Yeah seems to be a spate of it just now in Aberdeen which is worrying. Heard that even once arrested due to age they are out on bail by the following week and it starts all over again.

However I've also heard they dont break in but take advantage of unlocked doors, nip in grab keys and out again


----------



## JenJen

Nope this house was locked. And yes due to age nout happens :-(


----------



## Kerr

Will_G said:


> Yeah seems to be a spate of it just now in Aberdeen which is worrying.
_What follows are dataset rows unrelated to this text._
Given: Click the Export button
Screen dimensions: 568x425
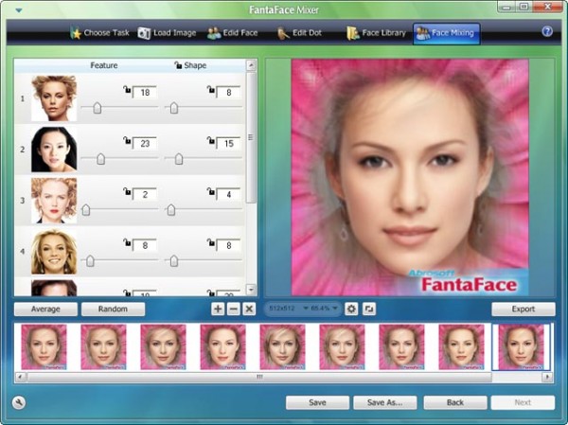Looking at the screenshot, I should pos(524,309).
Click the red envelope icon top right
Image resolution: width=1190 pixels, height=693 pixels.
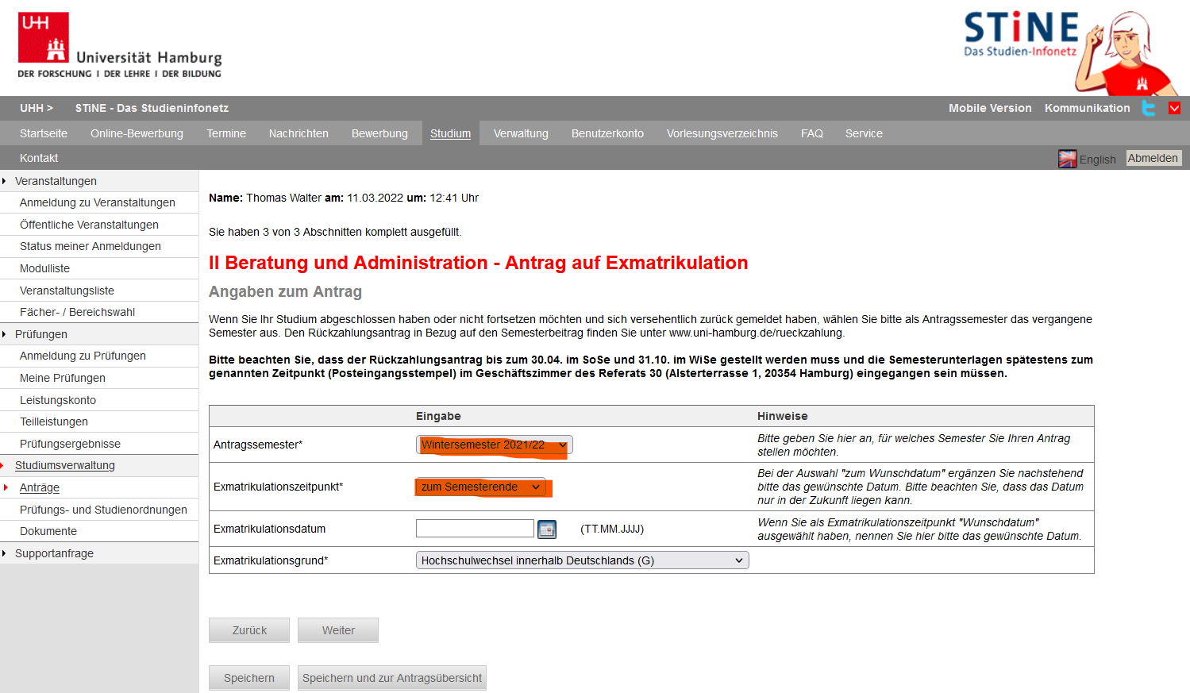[x=1174, y=108]
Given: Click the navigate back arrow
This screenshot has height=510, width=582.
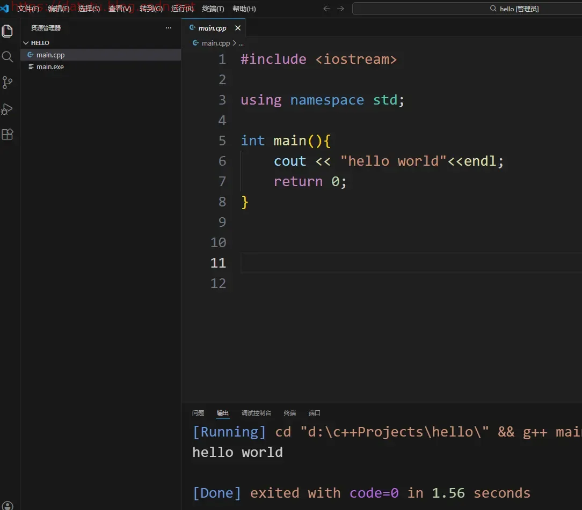Looking at the screenshot, I should [327, 9].
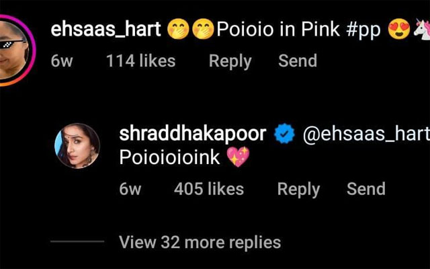The width and height of the screenshot is (430, 269).
Task: Click the 6w timestamp under the Poioioioink reply
Action: tap(130, 189)
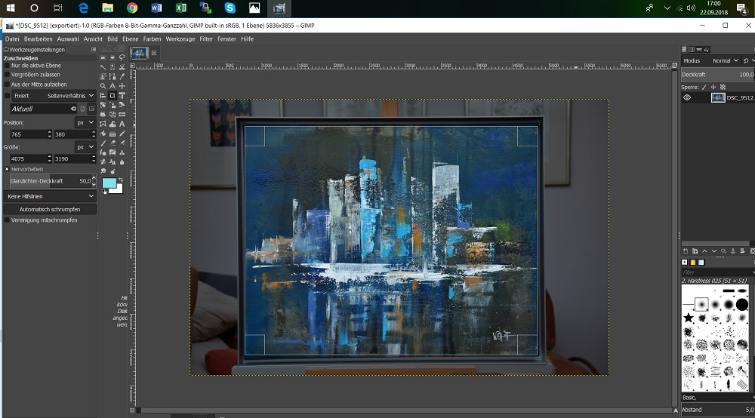Click the cyan foreground color swatch
The height and width of the screenshot is (418, 755).
108,183
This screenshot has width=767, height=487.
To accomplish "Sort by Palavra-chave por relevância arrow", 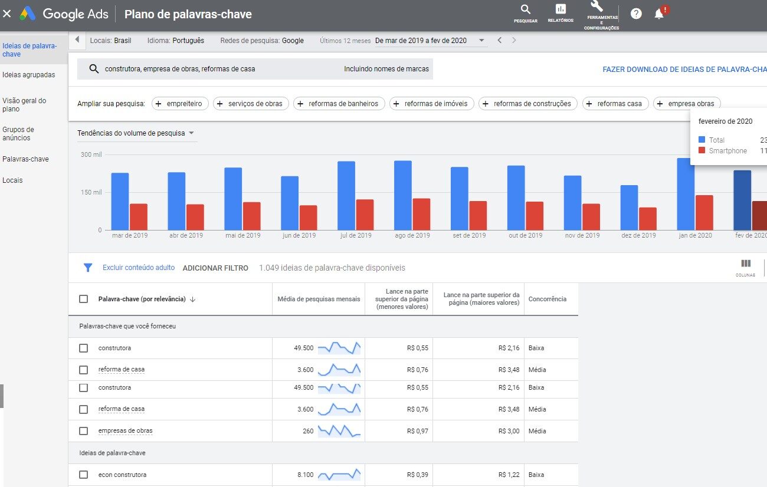I will [193, 300].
Heard that even once arrested due to age they are out on bail by the following week and it starts all over again.
> 
> However I've also heard they dont break in but take advantage of unlocked doors, nip in grab keys and out again


It has stepped up a bit.

I know a few police who deal with this and they say the amount of Audis going missing is a bit scary.

Audi seems to be the car of choice.


----------



## JenJen

It's cause they have a key that can work in any new Audi, I'm just glad I got rid the TT and a5. 

This has although really put me off upgrading my car just now as it will be a new a4 I go for, had an order in for April but I may cancel and wait a bit longer till this gets under control.


----------



## gaz_vxr

Noticed another one was taken yesterday in BoD - saw lots of people sharing the pic on FB. Bad times indeed.


----------



## Derekh929

Wow new thevies were taking advantage of people dfrosting cars but not stealing to joy ride not good at all


----------



## gaz_vxr

Derekh929 said:


> Wow new thevies were taking advantage of people dfrosting cars but not stealing to joy ride not good at all


The Mrs was telling me the thieves have a facebook page set up where they boast about taking the cars etc. I saw something on Grampian's Polices' page where they were being asked about it - they said it was being monitored but couldn't go into specifics.

Also seeing that another has been taken tonight.


----------



## gaz_vxr

JenJen said:


> It's cause they have a key that can work in any new Audi, I'm just glad I got rid the TT and a5.
> 
> This has although really put me off upgrading my car just now as it will be a new a4 I go for, had an order in for April but I may cancel and wait a bit longer till this gets under control.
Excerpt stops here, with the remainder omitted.